Sunday, May 1, 2011
2015 Belmont Blvd.
The Belmont restaurant row is packed with establishments, shoulder to shoulder, in the short stretch on Belmont Blvd. On a sunny weekend it’s a fine venue for strollers, joggers and dining al fresco. Chago’s Cantina is a good fit for the neighborhood. And while the menu may seem full of Mexican standards at first glance, if you take a closer look there are some rewarding differences.
Shade is a priority and summer diners will appreciate the awnings over the two patio spaces. Inside, the dining room is festive enough. Tunes on the stereo range from alternative rock on one visit to vintage Latin pop music on another. This is already a popular spot for happy hour and the bar is well stocked to accommodate. Small batch bourbons and fine tequilas await.
Our first visit took in the menu standards. The dip sampler proffers an average white queso, fresh guacamole with a nice onion crunch, uninspired pico de gallo, and what they call Mexican hummus (sure, why not).
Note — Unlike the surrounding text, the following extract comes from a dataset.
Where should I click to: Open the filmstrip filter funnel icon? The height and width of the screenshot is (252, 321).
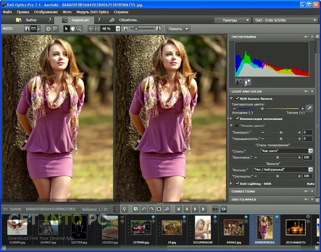pos(125,209)
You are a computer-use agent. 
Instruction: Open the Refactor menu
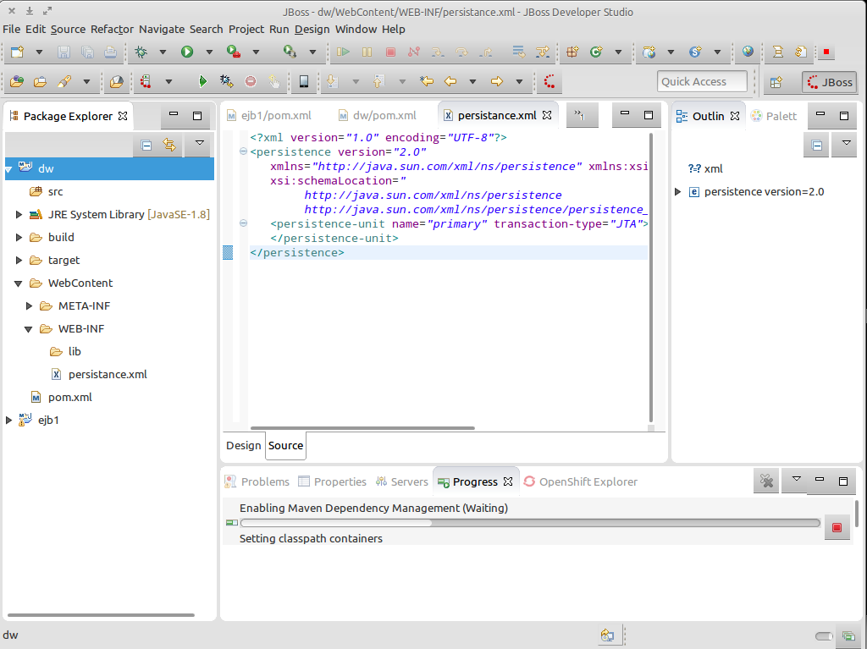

The free, smoky salsa, with what tastes to be roasted peppers, outshines them all. The carne asada burrito has juicy, seasoned beef, guacamole and onion. The toasted tortilla is a nice touch. Black beans elevate the usual frijoles and the rice is studded with corn and peas. On this visit everything seems a bit skimpy in portion size for price.
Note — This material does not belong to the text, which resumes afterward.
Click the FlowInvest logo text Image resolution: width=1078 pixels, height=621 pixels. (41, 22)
On the second visit we’re determined to explore the more interesting parts of the menu and we’re glad we did. While the first visit left us less than excited, the second trip was an entirely different meal. We start with the mofongo, made of mashed sweet plantains, which yield a sweeter and tastier version of the Caribbean classic. Curtido slaw is quite vinegary with inventive herb touches. The fajita de pina is a real spectacle on the table: it’s a pineapple split in half and stuffed full of meat, peppers and onions. The pulled pork is excellent: rich, smoky and with enough bark to give it some texture. It’s one of the better fajita grill-ups I have had in Nashville, with everything is given taste bud vibrancy thanks to chunks of pineapple. The sweet and succulent combo works perfectly.
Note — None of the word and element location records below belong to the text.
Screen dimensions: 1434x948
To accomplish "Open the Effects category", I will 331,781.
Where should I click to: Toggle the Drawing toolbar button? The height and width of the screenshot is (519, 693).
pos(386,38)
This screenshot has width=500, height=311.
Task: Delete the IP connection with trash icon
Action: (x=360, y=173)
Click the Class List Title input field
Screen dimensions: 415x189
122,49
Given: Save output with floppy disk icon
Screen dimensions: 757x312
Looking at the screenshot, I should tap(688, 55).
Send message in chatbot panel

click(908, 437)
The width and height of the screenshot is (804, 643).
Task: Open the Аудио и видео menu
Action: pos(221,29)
Veggie Eater: The Chago’s menu is solicitous enough to have a Vegetarian section and details of vegan options. The menu also uses a plant like “V” symbols to delineate veggie options scattered throughout the general menu, as well. This being said, our first visit was not fantastic. We were in fact greeted at the door, by a person who questioned why we were there and was not sure that they were in fact open. We went back outside, looked at the hours posted, and pointed the employee in the same direction. The dip sampler wasn’t very interesting or original. I ordered the Chile Relleno, I thought from the veggie menu, but apparently in fact from the a la carte section. The relleno itself was tasty; it was roasted, not fried, stuffed with black beans and rice, and topped with queso and a poblano cream sauce. It was good, but seemed a bit stingy at $8. Again, there was some confusion as the a la carte price was in fact $5 (still seems a little stingy). To mitigate our feelings on our first trip, there was fantastic music: Flaming Lips, Radiohead, Dandy Warhols. The first visit left me feeling as if I would not come back, were it not to give it a fair shake on the blog.
What I really wanted on my second visit was a combo platter, so I could experience several different items. For whatever reason, this is not possible with the veggie items. The waitress said that I could make my own version of a combo platter, with the veggie enchiladas plate and a Taco Dos al a carte. It was too much food for one meal, but ample enough for two. The enchiladas were stuffed with spinach and beans, then topped with cheese and rojo sauce. The menu indicates that there is a choice of rojo or verde sauce, though I don’t remember being given a choice (would have opted verde). I had a hard time discerning any beans through all of the spinach. The Taco Dos is a thing of beauty: whole fried chick peas, roasted mushrooms, and freshly sautéed spinach topped in a poblano cream. The chick peas have just a bit of firmness from frying, which pairs well with the spinach. The mushrooms lend a wonderful earthiness. After the second visit, I left wondering what I would order on my next visit. I really appreciate a veggie menu which is not limited to rice and bean combinations.
Meat Eater: Those veggie options are really appreciated. It makes dining for us mixed-marriage types much easier. There are plenty of other interesting menu items to bring us back for future visits. We hope they continue to be creative and open up the menu to more pan-Hispanic influences. We paid $39 with tax and tip one on visit and $38 on another.